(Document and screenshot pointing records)

## begin

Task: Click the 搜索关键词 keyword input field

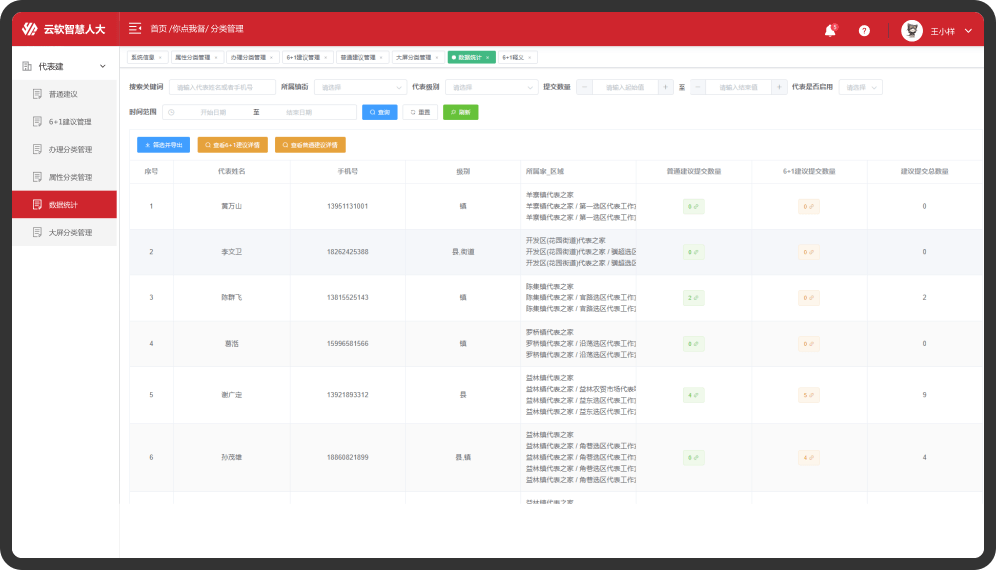Action: [x=222, y=87]
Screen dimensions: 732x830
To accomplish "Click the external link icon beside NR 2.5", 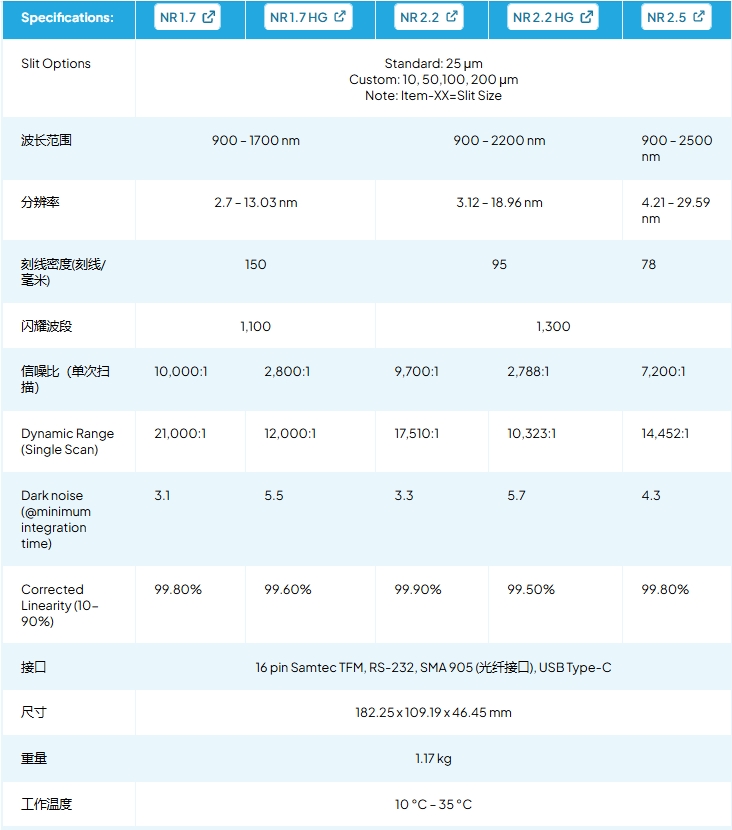I will point(699,17).
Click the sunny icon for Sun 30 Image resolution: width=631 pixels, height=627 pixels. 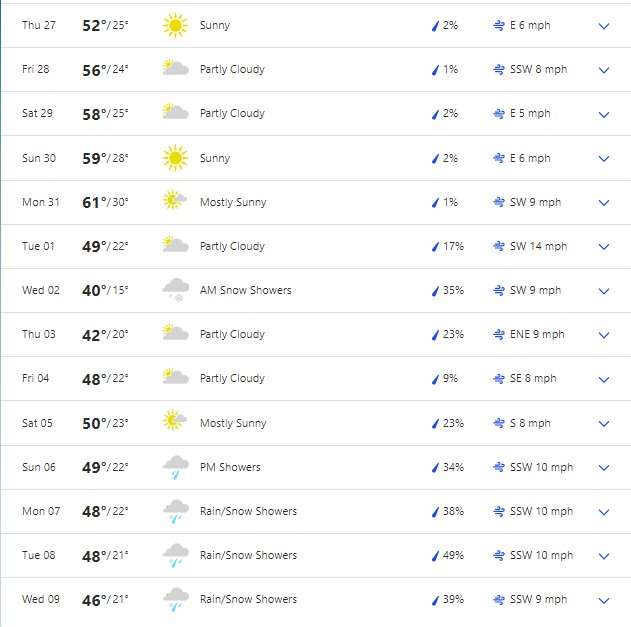tap(175, 158)
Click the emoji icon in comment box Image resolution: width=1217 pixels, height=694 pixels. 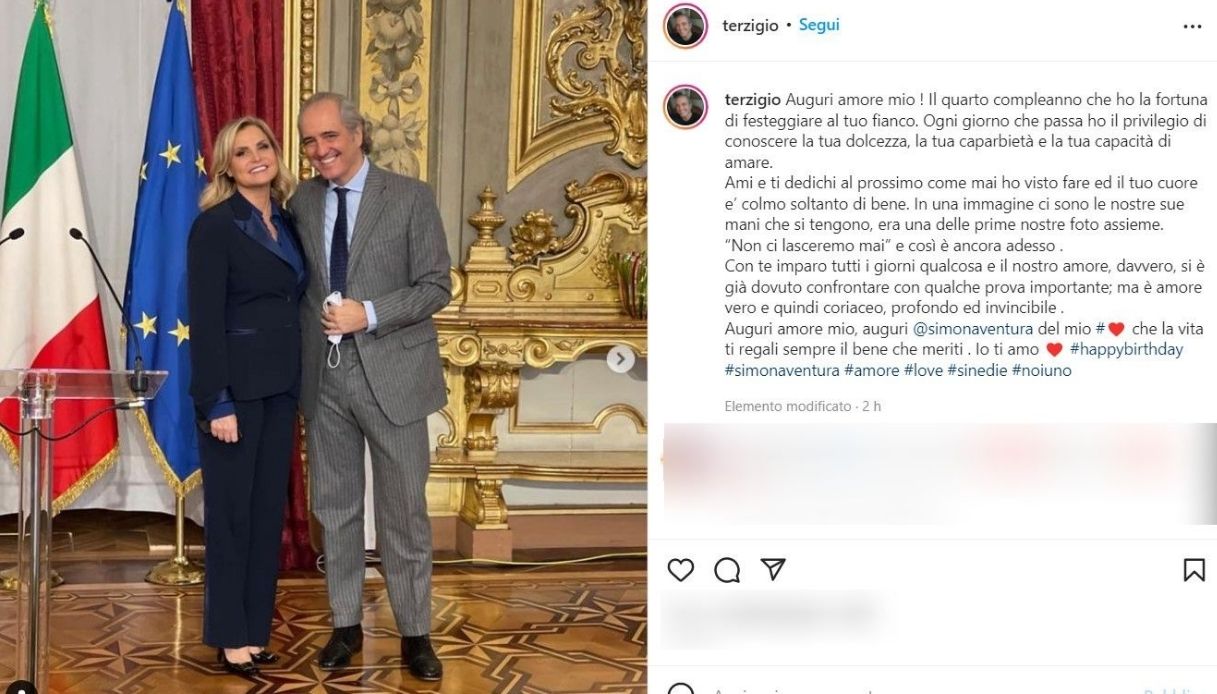[x=680, y=690]
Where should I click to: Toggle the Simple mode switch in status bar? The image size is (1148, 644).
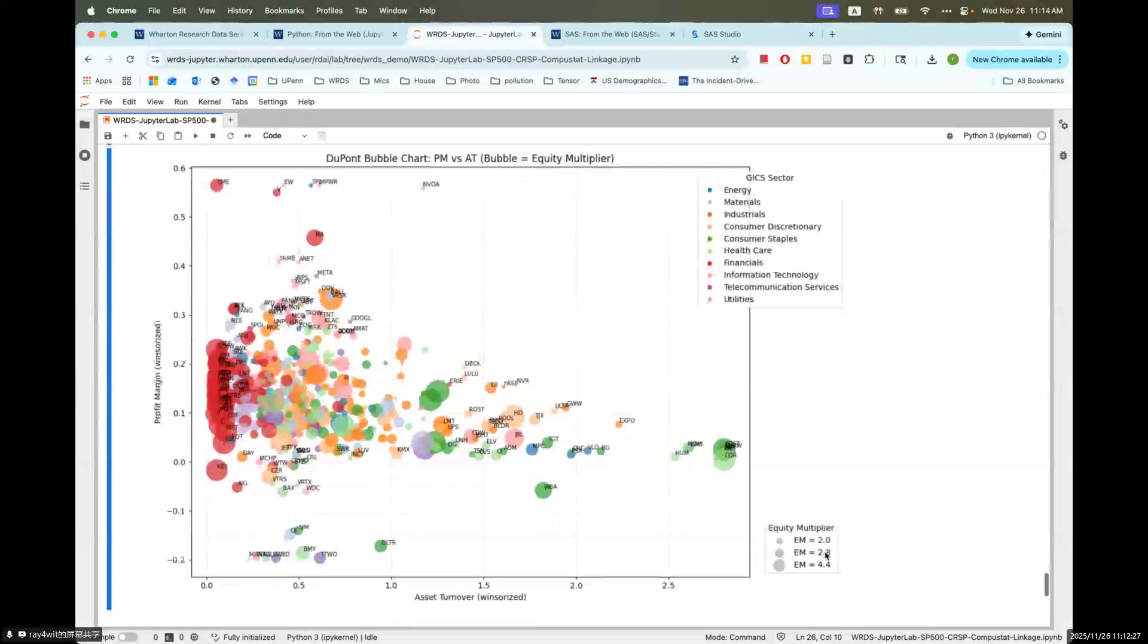(x=128, y=637)
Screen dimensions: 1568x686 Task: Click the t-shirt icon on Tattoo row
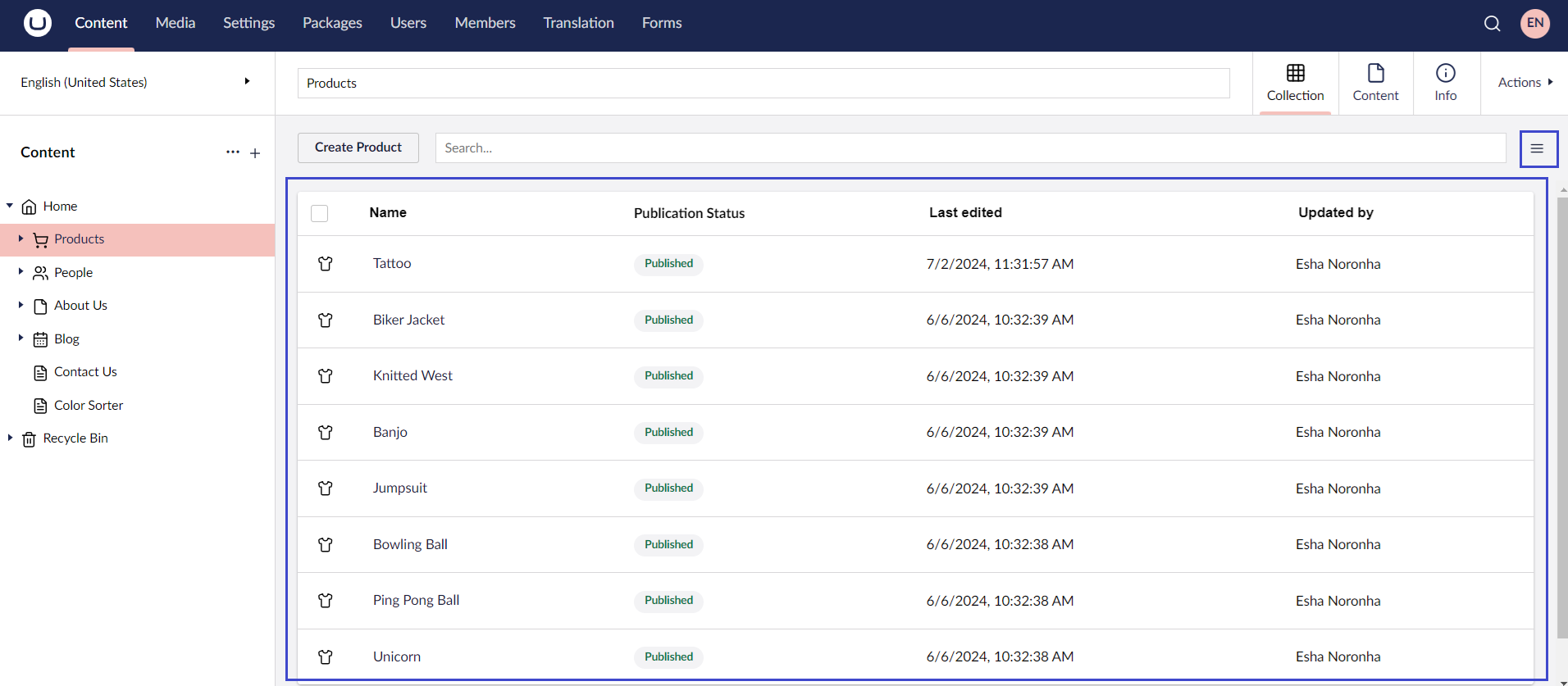pyautogui.click(x=326, y=264)
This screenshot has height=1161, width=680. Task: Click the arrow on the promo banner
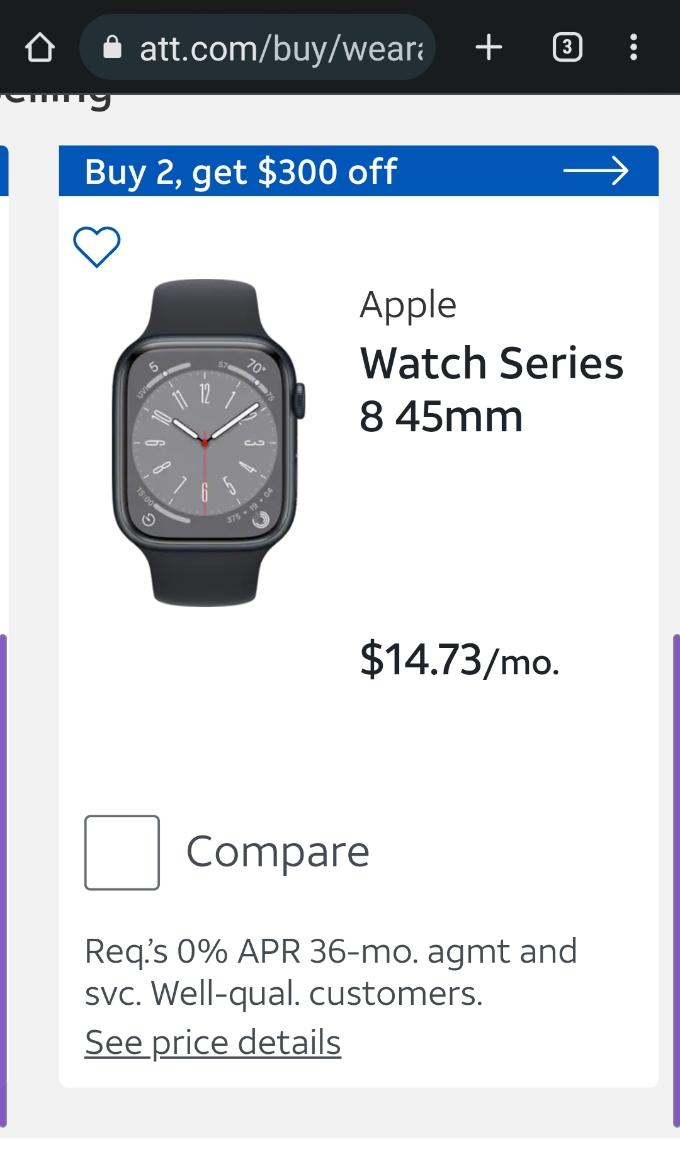[595, 171]
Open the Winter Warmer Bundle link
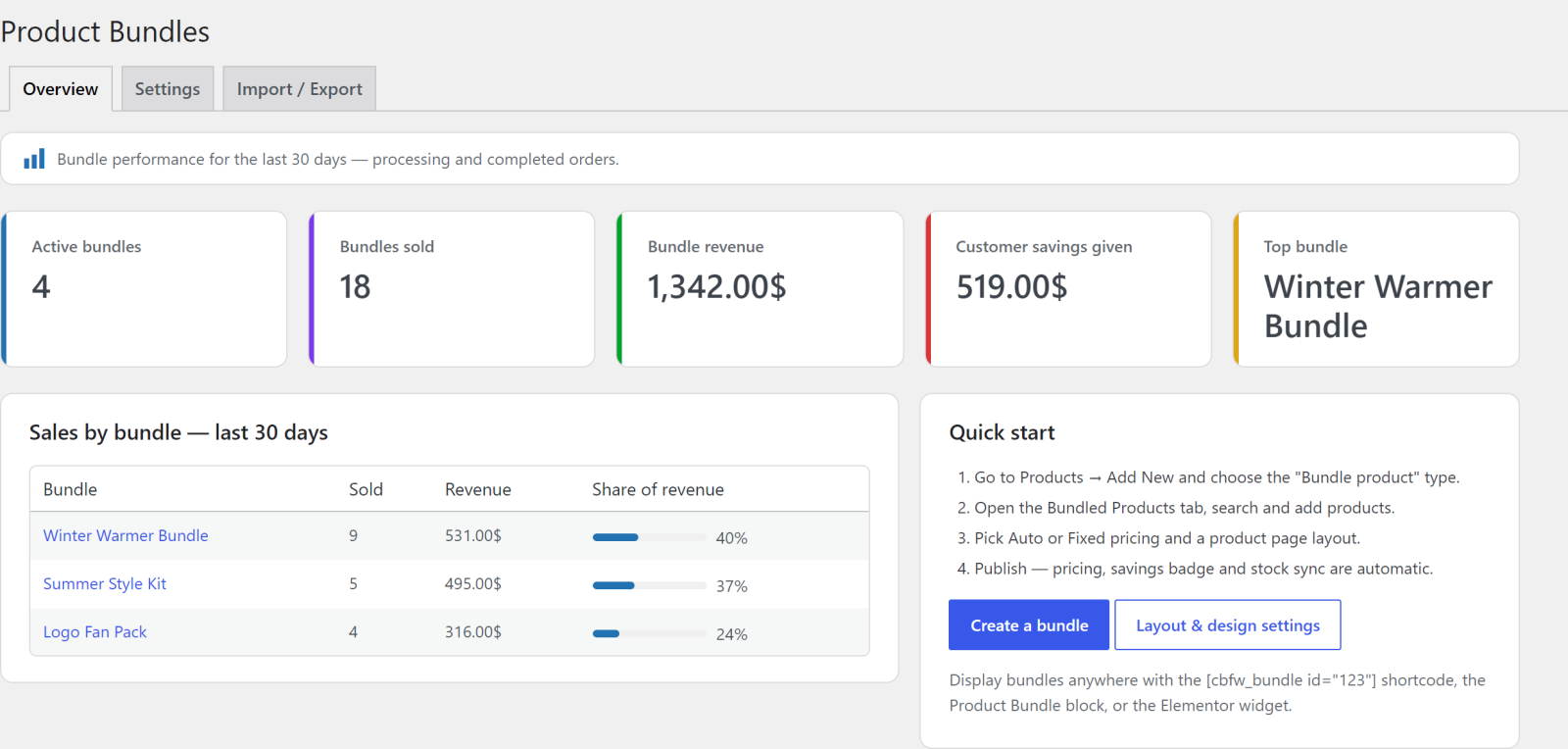Screen dimensions: 1568x749 coord(125,535)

## end

[WORK REQUIRED] Rewrite the records starting with the line containing "Screen dimensions: 1568x686" and going on through the end of the records, changing "promo banner" to "sale banner" and keeping everything else the same. Omit the pictures from your answer.

[WRITTEN ANSWER]
Screen dimensions: 1568x686 Task: Click the t-shirt icon on Tattoo row
pyautogui.click(x=326, y=264)
This screenshot has height=1161, width=680. Task: Click the arrow on the sale banner
[595, 171]
Open the Winter Warmer Bundle link
Screen dimensions: 1568x749 coord(125,535)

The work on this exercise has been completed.